Collection entries:
● ● ● ● ●

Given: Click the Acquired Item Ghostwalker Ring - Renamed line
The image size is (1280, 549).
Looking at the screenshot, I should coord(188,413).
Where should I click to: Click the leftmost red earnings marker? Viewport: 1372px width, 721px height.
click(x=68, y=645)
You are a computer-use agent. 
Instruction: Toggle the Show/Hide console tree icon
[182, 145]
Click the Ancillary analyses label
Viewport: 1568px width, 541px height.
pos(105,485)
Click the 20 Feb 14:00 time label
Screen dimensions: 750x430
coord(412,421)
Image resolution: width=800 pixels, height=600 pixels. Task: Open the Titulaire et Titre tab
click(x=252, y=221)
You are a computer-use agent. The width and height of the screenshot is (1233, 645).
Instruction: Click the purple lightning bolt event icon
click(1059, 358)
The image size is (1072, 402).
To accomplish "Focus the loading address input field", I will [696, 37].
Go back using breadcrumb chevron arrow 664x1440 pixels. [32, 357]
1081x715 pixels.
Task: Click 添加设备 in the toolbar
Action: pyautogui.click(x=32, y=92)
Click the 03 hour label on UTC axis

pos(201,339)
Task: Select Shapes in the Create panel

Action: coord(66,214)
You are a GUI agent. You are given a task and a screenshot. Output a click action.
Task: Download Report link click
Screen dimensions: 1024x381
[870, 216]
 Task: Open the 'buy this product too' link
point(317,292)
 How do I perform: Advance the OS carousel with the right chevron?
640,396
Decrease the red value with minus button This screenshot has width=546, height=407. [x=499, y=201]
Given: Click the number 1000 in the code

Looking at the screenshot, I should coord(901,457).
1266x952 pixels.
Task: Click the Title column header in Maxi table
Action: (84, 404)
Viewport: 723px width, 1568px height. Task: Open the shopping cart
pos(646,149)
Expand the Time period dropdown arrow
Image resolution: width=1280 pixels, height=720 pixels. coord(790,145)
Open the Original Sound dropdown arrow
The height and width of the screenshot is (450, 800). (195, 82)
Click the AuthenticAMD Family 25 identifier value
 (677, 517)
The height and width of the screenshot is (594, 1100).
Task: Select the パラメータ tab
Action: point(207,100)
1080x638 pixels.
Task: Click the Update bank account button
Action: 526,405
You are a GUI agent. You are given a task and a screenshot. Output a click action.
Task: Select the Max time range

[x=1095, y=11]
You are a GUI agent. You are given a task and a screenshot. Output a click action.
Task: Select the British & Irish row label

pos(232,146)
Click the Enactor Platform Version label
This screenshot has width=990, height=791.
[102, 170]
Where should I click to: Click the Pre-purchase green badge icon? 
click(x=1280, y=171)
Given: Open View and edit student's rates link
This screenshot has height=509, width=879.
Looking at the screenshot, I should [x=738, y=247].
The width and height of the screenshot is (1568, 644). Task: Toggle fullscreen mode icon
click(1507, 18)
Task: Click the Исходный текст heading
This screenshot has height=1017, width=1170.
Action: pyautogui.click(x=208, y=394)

● ● ● ● ●

The data above is to be restated line for line, word for word.

Given: Click the Acquired Item Ghostwalker Ring - Renamed line
The image size is (1280, 549).
Looking at the screenshot, I should coord(188,413).
Where should I click to: Click the leftmost red earnings marker? Viewport: 1372px width, 721px height.
click(x=68, y=645)
You are a computer-use agent. 
Instruction: Toggle the Show/Hide console tree icon
[182, 145]
Click the Ancillary analyses label
Viewport: 1568px width, 541px height.
pos(105,485)
Click the 20 Feb 14:00 time label
Screen dimensions: 750x430
coord(412,421)
Image resolution: width=800 pixels, height=600 pixels. Task: Open the Titulaire et Titre tab
click(x=252, y=221)
You are a computer-use agent. The width and height of the screenshot is (1233, 645).
Instruction: Click the purple lightning bolt event icon
click(1059, 358)
The image size is (1072, 402).
To accomplish "Focus the loading address input field", I will [696, 37].
Go back using breadcrumb chevron arrow 664x1440 pixels. [32, 357]
1081x715 pixels.
Task: Click 添加设备 in the toolbar
Action: pyautogui.click(x=32, y=92)
Click the 03 hour label on UTC axis

pos(201,339)
Task: Select Shapes in the Create panel

Action: coord(66,214)
You are a GUI agent. You are given a task and a screenshot. Output a click action.
Task: Download Report link click
Screen dimensions: 1024x381
[870, 216]
 Task: Open the 'buy this product too' link
point(317,292)
 How do I perform: Advance the OS carousel with the right chevron?
640,396
Decrease the red value with minus button This screenshot has width=546, height=407. [x=499, y=201]
Given: Click the number 1000 in the code

Looking at the screenshot, I should coord(901,457).
1266x952 pixels.
Task: Click the Title column header in Maxi table
Action: (84, 404)
Viewport: 723px width, 1568px height. Task: Open the shopping cart
pos(646,149)
Expand the Time period dropdown arrow
Image resolution: width=1280 pixels, height=720 pixels. coord(790,145)
Open the Original Sound dropdown arrow
The height and width of the screenshot is (450, 800). (195, 82)
Click the AuthenticAMD Family 25 identifier value
 (677, 517)
The height and width of the screenshot is (594, 1100).
Task: Select the パラメータ tab
Action: point(207,100)
1080x638 pixels.
Task: Click the Update bank account button
Action: 526,405
You are a GUI agent. You are given a task and a screenshot. Output a click action.
Task: Select the Max time range

[x=1095, y=11]
You are a GUI agent. You are given a task and a screenshot. Output a click action.
Task: Select the British & Irish row label

pos(232,146)
Click the Enactor Platform Version label
This screenshot has width=990, height=791.
[102, 170]
Where should I click to: Click the Pre-purchase green badge icon? 
click(x=1280, y=171)
Given: Open View and edit student's rates link
This screenshot has height=509, width=879.
Looking at the screenshot, I should [x=738, y=247].
The width and height of the screenshot is (1568, 644). Task: Toggle fullscreen mode icon
click(1507, 18)
Task: Click the Исходный текст heading
This screenshot has height=1017, width=1170.
Action: pyautogui.click(x=208, y=394)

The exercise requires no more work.